We may add to these things that are considered important enough for social or cultural reasons that add costs to others when they are incorrectly funded, such as the re-alignment of large numbers of specialists to new specializations when the economy changes and their special talents and educations become less economically viable, or the provision of funds for retirement, health care, and education. These latter become important because when they are not provided, they deprive others of heuristic benefits and even productive and measurable incentives and gains.
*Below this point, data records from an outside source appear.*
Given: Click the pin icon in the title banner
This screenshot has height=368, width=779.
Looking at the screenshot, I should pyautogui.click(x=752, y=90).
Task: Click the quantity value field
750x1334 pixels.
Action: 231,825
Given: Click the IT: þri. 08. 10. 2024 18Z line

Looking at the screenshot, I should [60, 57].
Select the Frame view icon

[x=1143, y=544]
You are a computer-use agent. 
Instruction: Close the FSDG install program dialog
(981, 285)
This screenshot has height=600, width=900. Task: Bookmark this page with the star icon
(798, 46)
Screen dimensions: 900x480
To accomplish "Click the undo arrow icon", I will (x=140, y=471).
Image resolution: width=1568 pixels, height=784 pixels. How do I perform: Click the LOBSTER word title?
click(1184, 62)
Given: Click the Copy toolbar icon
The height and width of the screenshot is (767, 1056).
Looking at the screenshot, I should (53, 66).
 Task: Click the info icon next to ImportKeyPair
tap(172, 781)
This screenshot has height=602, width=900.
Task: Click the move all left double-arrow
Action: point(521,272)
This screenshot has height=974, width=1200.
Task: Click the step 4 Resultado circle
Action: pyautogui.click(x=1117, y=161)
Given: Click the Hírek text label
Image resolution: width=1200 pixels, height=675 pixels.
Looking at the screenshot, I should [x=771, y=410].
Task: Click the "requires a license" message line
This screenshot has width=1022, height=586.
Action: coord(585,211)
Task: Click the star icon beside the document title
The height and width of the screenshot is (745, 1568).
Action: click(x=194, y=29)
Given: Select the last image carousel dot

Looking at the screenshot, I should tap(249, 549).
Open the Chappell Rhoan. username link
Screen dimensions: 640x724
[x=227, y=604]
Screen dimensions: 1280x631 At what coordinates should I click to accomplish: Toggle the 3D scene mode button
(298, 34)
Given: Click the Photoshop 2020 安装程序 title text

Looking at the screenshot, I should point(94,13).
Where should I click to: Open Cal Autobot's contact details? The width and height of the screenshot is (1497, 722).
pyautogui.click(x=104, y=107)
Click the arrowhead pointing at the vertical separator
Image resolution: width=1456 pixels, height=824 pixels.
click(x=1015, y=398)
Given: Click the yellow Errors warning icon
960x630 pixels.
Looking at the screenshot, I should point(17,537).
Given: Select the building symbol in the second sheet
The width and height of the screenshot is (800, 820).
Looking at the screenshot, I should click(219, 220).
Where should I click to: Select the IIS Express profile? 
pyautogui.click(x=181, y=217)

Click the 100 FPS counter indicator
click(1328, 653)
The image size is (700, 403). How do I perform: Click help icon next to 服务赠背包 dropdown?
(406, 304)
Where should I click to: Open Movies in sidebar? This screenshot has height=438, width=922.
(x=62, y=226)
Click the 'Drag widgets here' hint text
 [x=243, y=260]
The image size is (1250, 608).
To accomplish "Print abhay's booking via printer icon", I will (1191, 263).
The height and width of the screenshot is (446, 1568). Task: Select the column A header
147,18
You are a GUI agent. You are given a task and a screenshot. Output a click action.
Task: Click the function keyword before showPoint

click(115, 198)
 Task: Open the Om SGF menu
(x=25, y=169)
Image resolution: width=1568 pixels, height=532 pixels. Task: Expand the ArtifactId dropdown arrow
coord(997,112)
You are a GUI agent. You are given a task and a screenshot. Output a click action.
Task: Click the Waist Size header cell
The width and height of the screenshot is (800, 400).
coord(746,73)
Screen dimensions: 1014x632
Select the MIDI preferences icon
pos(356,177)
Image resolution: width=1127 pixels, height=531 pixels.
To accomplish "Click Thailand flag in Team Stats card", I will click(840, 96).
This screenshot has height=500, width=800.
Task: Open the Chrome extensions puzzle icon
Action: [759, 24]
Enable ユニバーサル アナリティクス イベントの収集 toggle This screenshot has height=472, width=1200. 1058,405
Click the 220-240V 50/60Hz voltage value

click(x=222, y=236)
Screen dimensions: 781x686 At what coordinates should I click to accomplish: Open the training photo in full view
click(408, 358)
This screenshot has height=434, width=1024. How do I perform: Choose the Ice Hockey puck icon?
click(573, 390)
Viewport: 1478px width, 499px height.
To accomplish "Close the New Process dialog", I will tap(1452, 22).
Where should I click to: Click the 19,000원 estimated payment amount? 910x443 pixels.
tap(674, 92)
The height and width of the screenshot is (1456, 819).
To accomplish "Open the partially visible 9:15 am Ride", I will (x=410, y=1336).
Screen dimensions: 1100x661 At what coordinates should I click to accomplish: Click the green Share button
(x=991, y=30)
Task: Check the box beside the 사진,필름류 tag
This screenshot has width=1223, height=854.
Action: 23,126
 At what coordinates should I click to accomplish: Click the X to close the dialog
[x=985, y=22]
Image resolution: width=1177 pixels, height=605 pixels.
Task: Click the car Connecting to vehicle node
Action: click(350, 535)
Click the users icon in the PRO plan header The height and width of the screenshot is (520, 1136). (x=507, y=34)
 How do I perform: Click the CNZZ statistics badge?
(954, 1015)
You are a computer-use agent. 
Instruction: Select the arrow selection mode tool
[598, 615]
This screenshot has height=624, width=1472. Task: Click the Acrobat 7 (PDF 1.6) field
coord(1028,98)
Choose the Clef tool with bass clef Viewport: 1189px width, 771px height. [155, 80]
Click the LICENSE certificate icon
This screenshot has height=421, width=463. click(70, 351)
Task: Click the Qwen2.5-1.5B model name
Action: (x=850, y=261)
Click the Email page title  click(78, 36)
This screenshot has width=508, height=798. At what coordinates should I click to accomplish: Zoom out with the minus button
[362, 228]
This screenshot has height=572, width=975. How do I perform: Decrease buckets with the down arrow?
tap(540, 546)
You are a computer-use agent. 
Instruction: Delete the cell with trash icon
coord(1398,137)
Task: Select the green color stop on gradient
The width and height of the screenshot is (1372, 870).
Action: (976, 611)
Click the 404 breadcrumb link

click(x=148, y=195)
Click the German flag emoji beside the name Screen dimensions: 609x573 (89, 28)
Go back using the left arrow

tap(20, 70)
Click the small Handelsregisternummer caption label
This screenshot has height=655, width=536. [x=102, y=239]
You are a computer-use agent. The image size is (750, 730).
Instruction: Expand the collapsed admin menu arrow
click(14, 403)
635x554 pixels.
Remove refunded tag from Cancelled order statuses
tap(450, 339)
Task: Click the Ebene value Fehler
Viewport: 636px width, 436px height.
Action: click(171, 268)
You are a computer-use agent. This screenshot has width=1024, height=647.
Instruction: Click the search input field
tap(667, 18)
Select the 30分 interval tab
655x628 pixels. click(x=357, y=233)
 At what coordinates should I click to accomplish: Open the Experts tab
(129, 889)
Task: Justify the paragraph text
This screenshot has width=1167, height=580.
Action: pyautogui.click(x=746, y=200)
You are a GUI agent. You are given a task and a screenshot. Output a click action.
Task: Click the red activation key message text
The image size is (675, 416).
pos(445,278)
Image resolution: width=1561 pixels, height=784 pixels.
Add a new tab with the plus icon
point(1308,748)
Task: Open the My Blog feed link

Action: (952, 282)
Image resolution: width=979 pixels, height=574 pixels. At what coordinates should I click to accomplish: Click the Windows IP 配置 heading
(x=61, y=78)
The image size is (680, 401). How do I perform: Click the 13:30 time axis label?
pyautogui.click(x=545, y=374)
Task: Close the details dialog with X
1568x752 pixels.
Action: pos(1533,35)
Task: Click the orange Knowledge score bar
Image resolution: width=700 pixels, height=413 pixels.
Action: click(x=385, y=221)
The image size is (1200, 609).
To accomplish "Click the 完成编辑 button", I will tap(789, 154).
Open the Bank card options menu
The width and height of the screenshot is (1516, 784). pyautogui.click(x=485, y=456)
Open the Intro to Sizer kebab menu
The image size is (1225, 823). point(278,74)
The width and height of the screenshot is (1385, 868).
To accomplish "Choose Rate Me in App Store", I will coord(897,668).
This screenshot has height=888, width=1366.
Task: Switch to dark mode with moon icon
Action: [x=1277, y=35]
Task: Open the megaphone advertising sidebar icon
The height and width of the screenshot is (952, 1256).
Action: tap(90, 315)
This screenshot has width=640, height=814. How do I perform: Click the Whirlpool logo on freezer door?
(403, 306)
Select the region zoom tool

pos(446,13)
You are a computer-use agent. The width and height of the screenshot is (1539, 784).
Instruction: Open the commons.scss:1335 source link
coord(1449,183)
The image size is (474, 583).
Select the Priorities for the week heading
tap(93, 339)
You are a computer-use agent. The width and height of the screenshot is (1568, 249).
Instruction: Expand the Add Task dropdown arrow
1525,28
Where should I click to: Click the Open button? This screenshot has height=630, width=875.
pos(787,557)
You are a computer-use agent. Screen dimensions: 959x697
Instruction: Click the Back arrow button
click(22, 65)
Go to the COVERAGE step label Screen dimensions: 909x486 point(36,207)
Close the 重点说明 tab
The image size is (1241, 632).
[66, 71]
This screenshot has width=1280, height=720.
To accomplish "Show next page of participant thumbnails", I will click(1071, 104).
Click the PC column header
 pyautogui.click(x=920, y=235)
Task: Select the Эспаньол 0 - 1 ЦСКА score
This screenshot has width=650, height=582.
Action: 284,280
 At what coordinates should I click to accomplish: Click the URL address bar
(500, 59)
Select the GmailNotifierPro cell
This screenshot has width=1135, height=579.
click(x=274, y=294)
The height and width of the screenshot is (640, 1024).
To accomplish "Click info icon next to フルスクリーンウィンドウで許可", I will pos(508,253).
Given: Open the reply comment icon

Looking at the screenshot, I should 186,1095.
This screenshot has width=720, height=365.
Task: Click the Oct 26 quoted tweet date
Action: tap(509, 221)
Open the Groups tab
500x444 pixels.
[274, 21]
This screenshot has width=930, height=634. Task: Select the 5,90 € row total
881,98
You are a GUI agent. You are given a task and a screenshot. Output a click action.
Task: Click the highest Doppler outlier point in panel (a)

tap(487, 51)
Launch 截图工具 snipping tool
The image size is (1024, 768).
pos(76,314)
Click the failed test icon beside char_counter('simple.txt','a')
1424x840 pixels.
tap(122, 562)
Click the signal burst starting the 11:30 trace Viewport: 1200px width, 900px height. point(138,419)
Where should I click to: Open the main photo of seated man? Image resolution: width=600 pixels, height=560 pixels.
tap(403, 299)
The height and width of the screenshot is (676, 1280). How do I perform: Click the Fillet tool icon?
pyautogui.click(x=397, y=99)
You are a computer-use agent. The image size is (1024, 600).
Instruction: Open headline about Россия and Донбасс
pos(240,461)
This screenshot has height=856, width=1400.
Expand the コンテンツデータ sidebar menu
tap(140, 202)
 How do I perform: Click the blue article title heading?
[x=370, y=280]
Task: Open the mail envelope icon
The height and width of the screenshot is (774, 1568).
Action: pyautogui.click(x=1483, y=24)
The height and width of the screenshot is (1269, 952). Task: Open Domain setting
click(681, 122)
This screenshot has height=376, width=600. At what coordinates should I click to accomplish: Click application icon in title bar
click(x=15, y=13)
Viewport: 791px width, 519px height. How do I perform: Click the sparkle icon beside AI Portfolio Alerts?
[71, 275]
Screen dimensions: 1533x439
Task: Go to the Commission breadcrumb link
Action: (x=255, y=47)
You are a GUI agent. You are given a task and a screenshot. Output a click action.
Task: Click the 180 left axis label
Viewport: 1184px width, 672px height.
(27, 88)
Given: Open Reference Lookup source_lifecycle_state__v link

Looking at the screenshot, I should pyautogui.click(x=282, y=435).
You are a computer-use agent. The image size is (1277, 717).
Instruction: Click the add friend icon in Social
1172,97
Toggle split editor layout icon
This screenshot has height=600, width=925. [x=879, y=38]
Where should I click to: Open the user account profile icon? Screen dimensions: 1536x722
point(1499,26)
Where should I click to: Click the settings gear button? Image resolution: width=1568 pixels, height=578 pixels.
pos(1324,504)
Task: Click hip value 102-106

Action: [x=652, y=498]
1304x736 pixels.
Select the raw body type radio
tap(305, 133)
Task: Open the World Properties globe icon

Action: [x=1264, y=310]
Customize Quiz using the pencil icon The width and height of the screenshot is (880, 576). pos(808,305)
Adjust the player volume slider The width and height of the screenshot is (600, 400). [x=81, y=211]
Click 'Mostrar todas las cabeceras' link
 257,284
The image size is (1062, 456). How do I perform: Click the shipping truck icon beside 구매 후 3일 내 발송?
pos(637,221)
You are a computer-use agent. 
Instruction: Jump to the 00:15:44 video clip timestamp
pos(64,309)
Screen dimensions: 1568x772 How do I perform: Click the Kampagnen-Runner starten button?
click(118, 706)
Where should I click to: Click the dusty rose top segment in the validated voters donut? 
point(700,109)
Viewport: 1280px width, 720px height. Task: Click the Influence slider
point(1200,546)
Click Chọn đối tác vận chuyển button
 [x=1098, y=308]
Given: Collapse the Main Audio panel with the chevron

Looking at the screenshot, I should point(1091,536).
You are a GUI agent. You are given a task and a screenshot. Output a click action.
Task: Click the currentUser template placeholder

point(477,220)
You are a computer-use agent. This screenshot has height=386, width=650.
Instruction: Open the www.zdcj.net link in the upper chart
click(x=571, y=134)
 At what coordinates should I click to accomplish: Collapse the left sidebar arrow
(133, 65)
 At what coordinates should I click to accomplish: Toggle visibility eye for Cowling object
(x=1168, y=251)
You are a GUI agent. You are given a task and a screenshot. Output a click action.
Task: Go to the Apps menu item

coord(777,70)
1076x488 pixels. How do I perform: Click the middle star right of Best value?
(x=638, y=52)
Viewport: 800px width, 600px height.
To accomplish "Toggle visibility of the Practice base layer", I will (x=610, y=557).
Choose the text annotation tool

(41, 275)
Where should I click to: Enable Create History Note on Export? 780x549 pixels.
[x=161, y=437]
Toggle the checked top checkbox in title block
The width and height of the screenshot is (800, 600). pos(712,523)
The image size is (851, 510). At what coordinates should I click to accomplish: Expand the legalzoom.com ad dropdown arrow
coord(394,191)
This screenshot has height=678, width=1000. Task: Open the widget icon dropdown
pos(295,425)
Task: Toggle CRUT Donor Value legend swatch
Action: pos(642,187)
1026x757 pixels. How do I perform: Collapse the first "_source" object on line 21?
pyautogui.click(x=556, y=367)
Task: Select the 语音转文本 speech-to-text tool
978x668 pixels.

Most of these are things that have long been known and thought to be in the public good by administrations stretching back to the Northwest Ordinance or the Massachusetts charter of government in the US (in particular education). They have continued, in various forms, to be approved of as necessary operations of the state by all but the most strident anarchists or libertarians. What I think needs to be questioned is the distinctions between properly allocating funds to pay for externalities and to cover the free rider problem, often by mandating them through taxes or forced savings, and the supposed need for governments to administer these funds once mandated into existence. For example, it is probably necessary for governments to price education at some minimal level such that its citizens will provision for it appropriately and not diminish or harm the chances of success and aplomb for their children. It is not necessary that governments run schools, or if they do, that they should do so within mandates that excludes competition. Similarly, it is probably necessary that some minimal accommodation be made for public health by individuals. It is not necessary that governments should determine how this minimal accommodation be dispensed or spent.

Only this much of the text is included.